In September 1804, Lloyd's List reported that Beaver had been taken in the West Indies while sailing to Barbados from Africa, but had been retaken and sent into Antigua. The recapture took place on 25 June and the recaptor was . Beaver was carrying captives and ivory. Newspaper accounts put the number of captives at 250.

| Year | Master | Owner | Trade | Source & notes |
|---|---|---|---|---|
| 1806 | Christie White | Hind Bigg & Co. | Liverpool–Africa | LR; large repair 1805 |

7th voyage transporting enslaved people (1805–1806): Captain Robert White acquired a letter of marque on 1 October 1805. He sailed from Liverpool on 27 October 1805.

Beaver acquired captives at Bonny and arrived at St Lucia on 18 April 1806. She sailed for Liverpool on 21 May and arrived there on 6 July. She had left Liverpool with 40 crew members and had suffered 10 crew deaths on her voyage.

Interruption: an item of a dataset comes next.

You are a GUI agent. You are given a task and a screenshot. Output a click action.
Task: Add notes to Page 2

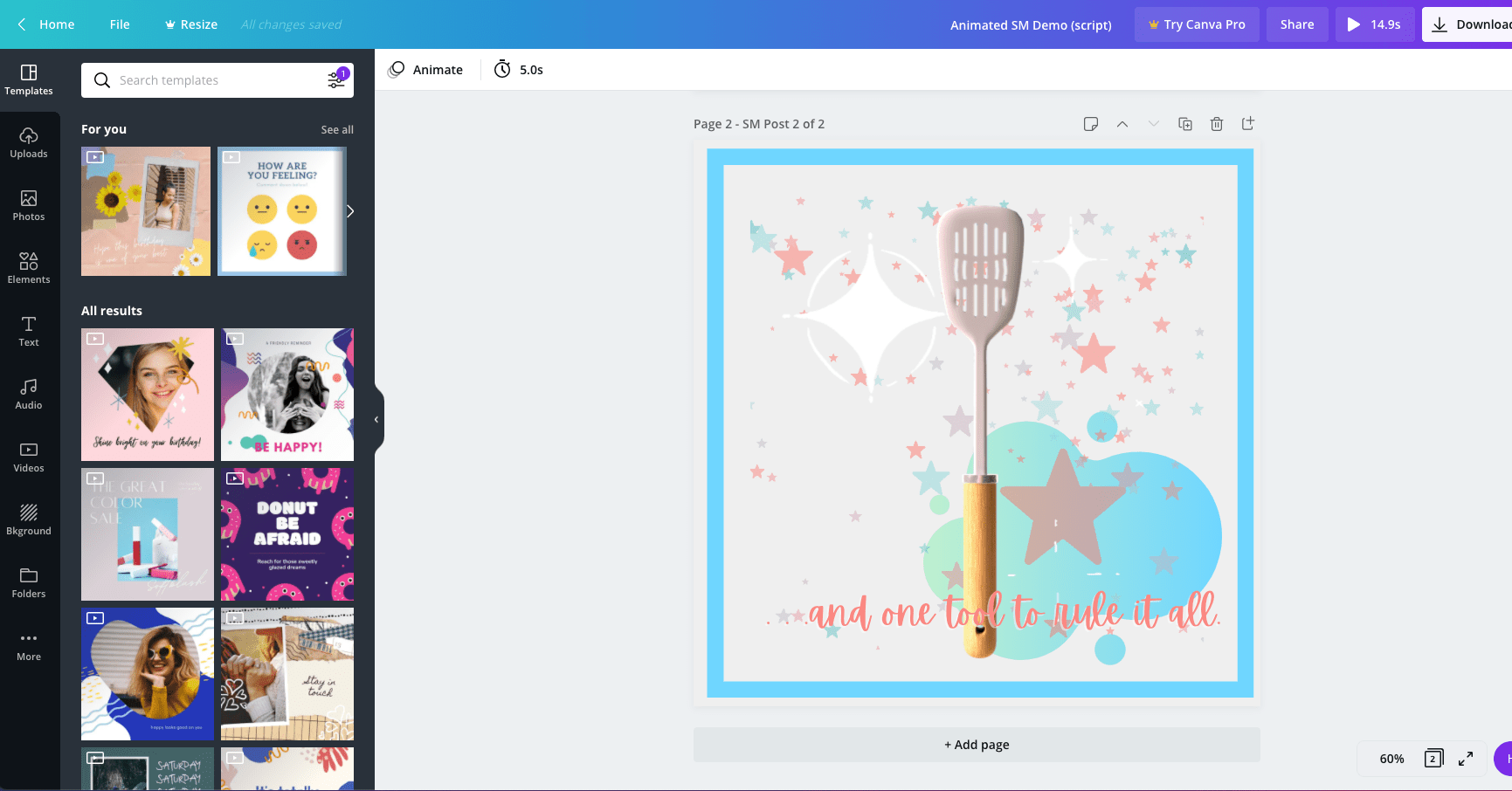coord(1091,123)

She brought with her two casks of Guinea pepper, 138 hogsheads and eight barrels of sugar, 73 bales of cotton, 164 bags of cocoa, and 46 casks and two barrels of coffee, all for the account of her owners, Begg & Co. Captain White brought back one hogshead of Madeira wine for his own account.

8th voyage transporting enslaved people (1807–Loss): Captain John Bradley acquired a letter of marque on 14 January 1807. He sailed from Liverpool on 14 February 1807.

Beaver arrived at Barbados from Africa on 21 August. She had embarked 284 captives.

==Fate==
Lloyd's List reported in December 1807 that the French privateer General Ferrand had captured a copper-bottomed Guineaman from Liverpool, of 18 guns, and carrying 250 captives. She had been sailing from Barbados when captured. Lloyd's List reported that the Guineaman was believed to have been Beaver, and that she had been taken into Cuba. (Note: Général Ferrand was a privateer commissioned in Saint-Domingue from December 1806 to April 1807.) (Note: Lloyd's List reported in August 1808 that a schooner letter of marque named General Ferrand, of five guns and 50 men had been captured and brought into Nassau. She had been sailing from Baracoa to Charleston with a cargo of coffee.)

In 1807, 12 British vessels in the triangular trade were lost; six of these vessels were lost on the Middle Passage, sailing from Africa to the West Indies. During the period 1793 to 1807, war, rather than maritime hazards or resistance by the captives, was the greatest cause of vessel losses among British enslaving vessels.